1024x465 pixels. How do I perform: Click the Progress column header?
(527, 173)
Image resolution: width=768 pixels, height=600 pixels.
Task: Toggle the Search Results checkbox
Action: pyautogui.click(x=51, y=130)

WHAT YOU SHOULD DO - Please gather every line in the records that contains the word "pixels", and copy each one in full.

WORKED SOLUTION -
1024x465 pixels. How do I perform: Click the Progress column header?
Image resolution: width=768 pixels, height=600 pixels.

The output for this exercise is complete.